------ Material for this exercise

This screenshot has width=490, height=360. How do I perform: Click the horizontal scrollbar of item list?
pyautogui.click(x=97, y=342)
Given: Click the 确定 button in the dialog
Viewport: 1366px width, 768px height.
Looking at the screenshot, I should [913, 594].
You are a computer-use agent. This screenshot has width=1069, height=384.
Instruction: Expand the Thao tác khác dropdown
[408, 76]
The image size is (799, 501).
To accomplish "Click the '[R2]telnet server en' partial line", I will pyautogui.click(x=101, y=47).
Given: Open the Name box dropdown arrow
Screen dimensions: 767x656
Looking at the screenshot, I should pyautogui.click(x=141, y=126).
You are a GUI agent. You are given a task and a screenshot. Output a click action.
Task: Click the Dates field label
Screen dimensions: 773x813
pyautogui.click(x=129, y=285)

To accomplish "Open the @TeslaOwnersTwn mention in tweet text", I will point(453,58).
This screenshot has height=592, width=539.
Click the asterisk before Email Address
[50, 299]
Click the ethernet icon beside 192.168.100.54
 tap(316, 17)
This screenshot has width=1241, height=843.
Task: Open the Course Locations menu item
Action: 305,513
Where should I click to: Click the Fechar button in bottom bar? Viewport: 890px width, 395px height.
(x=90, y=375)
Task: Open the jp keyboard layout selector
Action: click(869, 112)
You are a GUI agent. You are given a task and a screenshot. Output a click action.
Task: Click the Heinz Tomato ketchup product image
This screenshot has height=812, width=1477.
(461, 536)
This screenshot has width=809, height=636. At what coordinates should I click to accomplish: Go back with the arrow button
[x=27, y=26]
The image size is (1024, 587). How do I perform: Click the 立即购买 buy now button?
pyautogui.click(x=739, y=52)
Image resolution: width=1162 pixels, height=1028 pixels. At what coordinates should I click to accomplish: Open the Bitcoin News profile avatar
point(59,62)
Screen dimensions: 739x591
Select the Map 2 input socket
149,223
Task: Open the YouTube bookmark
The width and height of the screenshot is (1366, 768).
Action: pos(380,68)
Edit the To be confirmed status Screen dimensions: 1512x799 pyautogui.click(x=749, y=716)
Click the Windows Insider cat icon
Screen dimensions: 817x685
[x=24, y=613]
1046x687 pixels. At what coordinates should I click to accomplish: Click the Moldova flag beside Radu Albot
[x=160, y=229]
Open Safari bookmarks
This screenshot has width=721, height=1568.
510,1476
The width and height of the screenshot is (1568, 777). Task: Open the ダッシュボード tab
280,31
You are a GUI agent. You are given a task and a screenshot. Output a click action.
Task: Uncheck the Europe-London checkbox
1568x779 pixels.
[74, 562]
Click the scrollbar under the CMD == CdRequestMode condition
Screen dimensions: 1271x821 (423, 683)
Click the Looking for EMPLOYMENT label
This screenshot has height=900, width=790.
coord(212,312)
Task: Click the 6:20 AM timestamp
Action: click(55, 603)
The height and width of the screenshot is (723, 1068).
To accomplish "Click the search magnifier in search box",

------------

> _Work to complete_:
Report back every line of the entries in which "label" occurs.

> _Task solution_:
Task: Click the Dates field label
Click the Looking for EMPLOYMENT label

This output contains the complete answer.